What is a Miscarriage?
A miscarriage is when a woman losses her unborn baby before the 20th week of pregnancy. The term used in medical language for a miscarriage is spontaneous abortion and a threatened miscarriage if it happens before the 20th week. However, the term abortion, as used by doctors, isn’t what it is commonly known to be.
Up to 50 percent of all pregnancies result in miscarriage, mostly before a woman misses her menstrual period or even notices that she is pregnant. Between 15 to 25 percent of recognized pregnancies end in a miscarriage.
Above 80 percent of miscarriages occur in the first 3 months of pregnancy. Besides, miscarriages are less likely to occur after 20 weeks. If they do, doctors refer to them as late miscarriages.
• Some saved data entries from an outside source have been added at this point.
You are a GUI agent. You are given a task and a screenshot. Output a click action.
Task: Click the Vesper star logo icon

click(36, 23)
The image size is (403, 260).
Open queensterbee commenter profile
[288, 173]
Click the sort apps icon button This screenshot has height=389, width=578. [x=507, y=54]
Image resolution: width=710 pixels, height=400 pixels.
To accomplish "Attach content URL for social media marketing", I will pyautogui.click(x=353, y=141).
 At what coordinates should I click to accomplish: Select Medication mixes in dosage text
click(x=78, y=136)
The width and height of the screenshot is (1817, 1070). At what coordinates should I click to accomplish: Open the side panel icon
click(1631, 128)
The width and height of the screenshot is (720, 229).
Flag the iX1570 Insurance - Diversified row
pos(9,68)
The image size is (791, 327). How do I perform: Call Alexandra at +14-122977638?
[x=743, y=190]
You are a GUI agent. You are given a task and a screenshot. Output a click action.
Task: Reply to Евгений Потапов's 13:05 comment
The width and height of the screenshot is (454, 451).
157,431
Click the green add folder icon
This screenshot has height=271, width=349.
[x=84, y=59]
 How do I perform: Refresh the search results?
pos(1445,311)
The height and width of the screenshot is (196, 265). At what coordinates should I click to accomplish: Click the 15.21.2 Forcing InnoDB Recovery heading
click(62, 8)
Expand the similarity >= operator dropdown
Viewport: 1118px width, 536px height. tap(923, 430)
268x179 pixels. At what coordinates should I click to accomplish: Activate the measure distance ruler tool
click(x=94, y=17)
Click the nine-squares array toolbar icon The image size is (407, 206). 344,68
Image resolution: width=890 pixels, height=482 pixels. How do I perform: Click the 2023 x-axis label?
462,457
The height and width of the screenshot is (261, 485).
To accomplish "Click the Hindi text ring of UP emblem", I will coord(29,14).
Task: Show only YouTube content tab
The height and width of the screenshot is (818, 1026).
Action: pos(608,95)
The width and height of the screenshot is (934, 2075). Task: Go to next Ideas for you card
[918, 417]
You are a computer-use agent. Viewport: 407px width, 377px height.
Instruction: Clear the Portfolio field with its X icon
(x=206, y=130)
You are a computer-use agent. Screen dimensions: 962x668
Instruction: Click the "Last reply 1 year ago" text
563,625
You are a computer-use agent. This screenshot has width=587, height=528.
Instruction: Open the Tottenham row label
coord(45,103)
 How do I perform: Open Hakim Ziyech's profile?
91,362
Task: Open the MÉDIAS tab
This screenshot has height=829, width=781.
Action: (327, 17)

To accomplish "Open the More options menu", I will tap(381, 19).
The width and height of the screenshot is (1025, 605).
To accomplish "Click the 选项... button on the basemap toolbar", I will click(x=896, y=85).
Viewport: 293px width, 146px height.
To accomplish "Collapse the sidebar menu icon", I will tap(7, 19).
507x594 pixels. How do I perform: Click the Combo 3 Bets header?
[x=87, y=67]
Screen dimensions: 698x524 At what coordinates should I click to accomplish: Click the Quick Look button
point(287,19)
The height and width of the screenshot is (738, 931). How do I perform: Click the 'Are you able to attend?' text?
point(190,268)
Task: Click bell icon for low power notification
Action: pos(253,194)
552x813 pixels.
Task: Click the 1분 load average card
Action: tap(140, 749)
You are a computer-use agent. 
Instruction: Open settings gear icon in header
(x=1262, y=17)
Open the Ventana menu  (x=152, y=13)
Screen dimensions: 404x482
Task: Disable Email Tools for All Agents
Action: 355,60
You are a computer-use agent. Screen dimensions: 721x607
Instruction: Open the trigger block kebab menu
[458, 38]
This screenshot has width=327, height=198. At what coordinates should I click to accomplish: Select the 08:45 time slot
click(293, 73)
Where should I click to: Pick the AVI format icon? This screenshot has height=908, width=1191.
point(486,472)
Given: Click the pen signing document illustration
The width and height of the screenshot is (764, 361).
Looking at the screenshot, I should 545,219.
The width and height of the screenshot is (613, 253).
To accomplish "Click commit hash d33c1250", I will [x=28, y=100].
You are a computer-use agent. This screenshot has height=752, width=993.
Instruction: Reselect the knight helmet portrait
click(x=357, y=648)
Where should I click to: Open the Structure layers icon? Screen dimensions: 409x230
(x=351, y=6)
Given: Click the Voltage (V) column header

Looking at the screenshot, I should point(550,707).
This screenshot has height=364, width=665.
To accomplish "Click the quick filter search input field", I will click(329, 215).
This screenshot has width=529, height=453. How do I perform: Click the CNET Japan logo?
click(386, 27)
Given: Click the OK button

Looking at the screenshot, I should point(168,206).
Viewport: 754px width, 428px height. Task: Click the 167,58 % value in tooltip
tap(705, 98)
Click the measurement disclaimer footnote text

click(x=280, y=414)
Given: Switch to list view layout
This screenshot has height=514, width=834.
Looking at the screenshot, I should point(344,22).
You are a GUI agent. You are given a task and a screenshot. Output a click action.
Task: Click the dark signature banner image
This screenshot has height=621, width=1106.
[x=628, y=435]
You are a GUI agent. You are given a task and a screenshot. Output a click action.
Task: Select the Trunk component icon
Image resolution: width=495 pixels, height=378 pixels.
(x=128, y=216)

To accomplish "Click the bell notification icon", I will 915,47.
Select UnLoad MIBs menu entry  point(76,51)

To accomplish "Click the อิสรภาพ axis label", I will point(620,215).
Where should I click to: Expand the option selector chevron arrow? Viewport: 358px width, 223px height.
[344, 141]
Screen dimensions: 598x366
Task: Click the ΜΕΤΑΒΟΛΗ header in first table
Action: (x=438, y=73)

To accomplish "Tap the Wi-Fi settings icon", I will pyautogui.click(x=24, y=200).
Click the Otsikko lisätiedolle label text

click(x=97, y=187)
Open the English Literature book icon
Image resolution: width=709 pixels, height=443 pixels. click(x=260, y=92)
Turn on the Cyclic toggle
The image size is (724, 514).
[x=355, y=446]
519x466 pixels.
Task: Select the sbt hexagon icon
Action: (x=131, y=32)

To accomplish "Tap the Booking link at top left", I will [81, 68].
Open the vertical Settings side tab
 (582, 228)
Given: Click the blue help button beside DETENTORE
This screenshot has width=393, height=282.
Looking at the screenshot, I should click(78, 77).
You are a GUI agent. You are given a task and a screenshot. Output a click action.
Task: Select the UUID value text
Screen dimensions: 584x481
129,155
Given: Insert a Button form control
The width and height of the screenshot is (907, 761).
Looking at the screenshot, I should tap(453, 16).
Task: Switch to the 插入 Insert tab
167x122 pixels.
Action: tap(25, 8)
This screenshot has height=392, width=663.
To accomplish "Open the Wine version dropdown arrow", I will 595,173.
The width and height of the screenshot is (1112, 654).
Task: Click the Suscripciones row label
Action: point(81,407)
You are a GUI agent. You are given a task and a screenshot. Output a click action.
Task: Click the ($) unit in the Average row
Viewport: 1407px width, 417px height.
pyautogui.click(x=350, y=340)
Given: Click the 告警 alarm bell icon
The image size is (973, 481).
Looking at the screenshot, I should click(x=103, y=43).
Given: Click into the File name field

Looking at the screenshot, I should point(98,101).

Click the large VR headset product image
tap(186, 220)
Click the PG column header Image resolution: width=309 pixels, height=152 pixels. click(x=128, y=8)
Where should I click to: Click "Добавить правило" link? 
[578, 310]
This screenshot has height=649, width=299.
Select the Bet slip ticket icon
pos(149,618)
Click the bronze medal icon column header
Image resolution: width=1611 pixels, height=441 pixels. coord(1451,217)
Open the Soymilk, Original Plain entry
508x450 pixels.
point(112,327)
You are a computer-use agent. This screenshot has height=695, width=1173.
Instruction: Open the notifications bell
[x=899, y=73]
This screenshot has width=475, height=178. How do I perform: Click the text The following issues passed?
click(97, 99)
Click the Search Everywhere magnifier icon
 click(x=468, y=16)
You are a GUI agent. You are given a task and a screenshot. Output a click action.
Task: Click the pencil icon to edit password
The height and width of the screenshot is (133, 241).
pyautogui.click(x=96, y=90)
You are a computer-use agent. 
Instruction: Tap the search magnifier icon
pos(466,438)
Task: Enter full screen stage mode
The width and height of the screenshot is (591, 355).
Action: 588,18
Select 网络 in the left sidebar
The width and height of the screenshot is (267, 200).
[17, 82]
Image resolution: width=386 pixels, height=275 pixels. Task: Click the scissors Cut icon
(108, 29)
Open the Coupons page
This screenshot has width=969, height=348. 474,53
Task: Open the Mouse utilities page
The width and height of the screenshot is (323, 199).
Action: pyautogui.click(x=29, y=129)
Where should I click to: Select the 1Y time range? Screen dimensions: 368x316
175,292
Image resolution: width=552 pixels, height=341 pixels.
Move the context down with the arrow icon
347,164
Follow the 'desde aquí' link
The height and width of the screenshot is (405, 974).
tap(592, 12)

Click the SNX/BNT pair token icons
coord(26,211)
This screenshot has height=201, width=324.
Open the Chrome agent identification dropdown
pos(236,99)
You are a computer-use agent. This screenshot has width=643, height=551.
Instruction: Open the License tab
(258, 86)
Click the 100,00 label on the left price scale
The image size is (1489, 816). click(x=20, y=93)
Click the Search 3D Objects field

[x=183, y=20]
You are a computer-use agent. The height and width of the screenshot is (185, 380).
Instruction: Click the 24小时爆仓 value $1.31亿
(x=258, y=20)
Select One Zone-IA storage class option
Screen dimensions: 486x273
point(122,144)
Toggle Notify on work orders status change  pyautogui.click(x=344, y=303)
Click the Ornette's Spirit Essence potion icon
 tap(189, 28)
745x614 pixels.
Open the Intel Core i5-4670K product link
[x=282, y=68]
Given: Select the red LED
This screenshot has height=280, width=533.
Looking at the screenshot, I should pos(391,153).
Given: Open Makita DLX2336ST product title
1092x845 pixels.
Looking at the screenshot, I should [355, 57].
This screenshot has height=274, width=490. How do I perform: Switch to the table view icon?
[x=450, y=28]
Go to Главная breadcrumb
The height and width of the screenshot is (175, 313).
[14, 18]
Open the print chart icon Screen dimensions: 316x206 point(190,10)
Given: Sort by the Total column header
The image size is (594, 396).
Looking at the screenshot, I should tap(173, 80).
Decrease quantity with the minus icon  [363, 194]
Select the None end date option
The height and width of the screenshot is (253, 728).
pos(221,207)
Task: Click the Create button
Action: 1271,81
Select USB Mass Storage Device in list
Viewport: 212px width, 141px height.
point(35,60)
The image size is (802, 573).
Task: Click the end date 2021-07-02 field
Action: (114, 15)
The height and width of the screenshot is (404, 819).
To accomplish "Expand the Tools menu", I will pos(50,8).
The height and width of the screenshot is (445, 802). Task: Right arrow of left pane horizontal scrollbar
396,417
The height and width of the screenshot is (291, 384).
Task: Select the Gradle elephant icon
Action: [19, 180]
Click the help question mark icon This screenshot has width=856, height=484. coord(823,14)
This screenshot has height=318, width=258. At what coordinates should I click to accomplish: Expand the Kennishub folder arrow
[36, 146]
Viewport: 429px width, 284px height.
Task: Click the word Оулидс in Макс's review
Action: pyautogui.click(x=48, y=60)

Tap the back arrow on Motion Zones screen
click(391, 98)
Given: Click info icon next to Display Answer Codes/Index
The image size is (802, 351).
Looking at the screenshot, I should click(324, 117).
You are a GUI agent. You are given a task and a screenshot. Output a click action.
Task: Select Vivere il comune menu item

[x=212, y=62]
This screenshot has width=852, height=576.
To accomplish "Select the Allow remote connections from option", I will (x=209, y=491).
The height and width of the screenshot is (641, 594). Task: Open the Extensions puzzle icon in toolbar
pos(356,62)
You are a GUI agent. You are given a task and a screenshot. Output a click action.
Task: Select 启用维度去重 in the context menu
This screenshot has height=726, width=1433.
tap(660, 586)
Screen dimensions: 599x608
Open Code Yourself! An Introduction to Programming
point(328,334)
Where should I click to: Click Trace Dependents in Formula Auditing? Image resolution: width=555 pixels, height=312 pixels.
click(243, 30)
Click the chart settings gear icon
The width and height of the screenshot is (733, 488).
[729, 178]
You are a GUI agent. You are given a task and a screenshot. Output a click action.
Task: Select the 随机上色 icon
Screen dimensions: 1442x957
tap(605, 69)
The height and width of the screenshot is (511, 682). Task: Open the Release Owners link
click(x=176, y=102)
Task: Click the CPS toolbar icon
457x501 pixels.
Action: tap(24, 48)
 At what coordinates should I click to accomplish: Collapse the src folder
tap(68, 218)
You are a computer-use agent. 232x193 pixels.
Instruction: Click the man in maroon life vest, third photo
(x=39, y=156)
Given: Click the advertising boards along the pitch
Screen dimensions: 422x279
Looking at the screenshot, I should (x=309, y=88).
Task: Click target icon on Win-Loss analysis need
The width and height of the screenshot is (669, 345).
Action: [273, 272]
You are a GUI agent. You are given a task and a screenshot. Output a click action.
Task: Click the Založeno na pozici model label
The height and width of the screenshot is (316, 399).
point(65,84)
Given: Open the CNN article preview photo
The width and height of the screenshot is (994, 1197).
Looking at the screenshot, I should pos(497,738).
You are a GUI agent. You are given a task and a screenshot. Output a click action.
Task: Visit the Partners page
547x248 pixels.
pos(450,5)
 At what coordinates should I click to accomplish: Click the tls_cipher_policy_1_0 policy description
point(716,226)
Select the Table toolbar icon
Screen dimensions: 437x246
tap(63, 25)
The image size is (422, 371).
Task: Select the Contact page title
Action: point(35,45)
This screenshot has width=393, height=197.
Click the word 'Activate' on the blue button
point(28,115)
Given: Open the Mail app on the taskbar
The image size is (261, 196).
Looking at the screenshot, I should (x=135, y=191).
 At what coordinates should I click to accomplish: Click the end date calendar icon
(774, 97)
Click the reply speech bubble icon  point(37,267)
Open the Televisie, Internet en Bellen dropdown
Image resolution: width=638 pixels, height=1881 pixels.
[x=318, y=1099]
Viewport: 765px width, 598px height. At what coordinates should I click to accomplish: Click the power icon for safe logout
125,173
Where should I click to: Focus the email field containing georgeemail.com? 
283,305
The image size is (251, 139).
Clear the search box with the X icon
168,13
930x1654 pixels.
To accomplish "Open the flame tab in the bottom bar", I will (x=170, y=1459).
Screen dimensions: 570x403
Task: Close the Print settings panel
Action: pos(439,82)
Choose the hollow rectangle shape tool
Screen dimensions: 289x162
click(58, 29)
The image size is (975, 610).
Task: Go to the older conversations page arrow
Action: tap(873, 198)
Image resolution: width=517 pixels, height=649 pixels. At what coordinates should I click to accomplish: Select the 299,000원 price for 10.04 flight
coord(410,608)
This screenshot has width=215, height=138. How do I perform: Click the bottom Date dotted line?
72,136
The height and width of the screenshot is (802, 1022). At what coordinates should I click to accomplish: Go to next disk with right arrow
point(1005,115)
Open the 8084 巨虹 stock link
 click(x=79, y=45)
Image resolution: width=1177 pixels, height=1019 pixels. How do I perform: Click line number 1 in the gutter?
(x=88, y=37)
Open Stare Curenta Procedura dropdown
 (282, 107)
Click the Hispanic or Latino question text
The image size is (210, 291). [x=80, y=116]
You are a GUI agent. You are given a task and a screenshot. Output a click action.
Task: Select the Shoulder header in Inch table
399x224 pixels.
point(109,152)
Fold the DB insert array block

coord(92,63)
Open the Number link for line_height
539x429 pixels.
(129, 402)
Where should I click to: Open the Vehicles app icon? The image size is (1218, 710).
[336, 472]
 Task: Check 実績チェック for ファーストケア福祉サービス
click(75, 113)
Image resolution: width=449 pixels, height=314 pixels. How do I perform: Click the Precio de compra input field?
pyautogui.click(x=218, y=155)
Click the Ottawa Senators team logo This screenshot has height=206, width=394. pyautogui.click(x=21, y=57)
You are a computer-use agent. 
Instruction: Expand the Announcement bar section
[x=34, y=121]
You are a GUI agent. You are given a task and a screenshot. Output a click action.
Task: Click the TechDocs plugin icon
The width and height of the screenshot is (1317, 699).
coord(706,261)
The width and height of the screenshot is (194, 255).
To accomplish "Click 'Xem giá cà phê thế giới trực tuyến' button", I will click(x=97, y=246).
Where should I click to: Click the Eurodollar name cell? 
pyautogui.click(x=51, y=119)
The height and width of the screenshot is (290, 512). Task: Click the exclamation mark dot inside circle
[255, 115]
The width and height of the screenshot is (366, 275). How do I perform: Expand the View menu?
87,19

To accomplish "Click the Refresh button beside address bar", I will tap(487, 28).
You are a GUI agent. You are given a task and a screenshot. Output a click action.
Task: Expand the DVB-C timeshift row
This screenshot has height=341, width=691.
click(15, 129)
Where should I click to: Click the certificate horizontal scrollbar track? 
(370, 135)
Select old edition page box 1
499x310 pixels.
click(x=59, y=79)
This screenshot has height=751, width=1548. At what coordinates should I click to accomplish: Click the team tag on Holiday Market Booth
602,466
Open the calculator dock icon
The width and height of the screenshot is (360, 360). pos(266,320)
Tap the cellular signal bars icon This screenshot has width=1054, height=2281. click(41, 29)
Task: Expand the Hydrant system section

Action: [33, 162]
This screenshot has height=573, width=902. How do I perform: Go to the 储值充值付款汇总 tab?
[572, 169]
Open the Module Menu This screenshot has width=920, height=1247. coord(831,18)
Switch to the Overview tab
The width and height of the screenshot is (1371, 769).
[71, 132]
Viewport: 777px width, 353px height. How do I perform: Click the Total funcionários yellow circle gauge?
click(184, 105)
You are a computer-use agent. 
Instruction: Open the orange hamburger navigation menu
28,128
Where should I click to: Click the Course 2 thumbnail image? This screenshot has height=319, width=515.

Miscarriage Symptoms You May Experience
The following are a few signs of miscarriage:
- Severe cramps
- Bleeding that goes from light to heavy (miscarriage blood)
- Belly pain
- Worsening or severe back pain
- Fever with any of these symptoms
- White-pink mucus
- Fewer signs of pregnancy
- Tissue that appears like blood clots passing via your vagina
- a discharge of fluid from your vagina
- Weight loss
- Absence of signs of pregnancy such as feeling sick and having tender breasts (even though these symptoms may disappear after the first trimester)
When to Get Checked
If you find any of these symptoms, especially vaginal bleeding or pain, consult your doctor or nearest midwife immediately. They will tell you to come to their office or go to the emergency room.
Missed (or Delayed) Miscarriage
Certain women show no symptoms of having a miscarriage. This condition is known as a missed miscarriage. In such a case, women usually get to know it when they attend a routine antenatal appointment since it may be impossible to find the baby’s heartbeat when doing an ultrasound scan.
Certain miscarriages occur as a result of a pregnancy that develops outside of the womb. Such an occurrence is called an ectopic pregnancy and its symptoms usually appear within weeks 4 and 12.
If you notice these symptoms below, seek medical advice right away:
- vaginal bleeding or spotting after the pain has begun
- persistent and severe stomach pain, usually on one side
- diarrhoea and vomiting
- pain in your shoulder tip
- feeling so faint and lightheaded, and maybe fainting.
Call an ambulance or rush to a medical emergency department if you:
- have sharp, abrupt and intense stomach pains
- feel very faint or dizzy
- feel sick
- look very pale.
Before a miscarriage, there are usually few symptoms caused by cervical insufficiency. Cervical insufficiency is a miscarriage that sometimes happens when a pregnant woman has a weakness of the cervix or when her cervix can’t hold the pregnancy.
When this happens:
- You may feel sudden pressure
- Then your water might break
- The baby’s and placenta’s tissue may leave your body with little pain.
If you pass fetal tissue from your vagina, put it in a clean container and take it to your doctor’s office or hospital for analysis.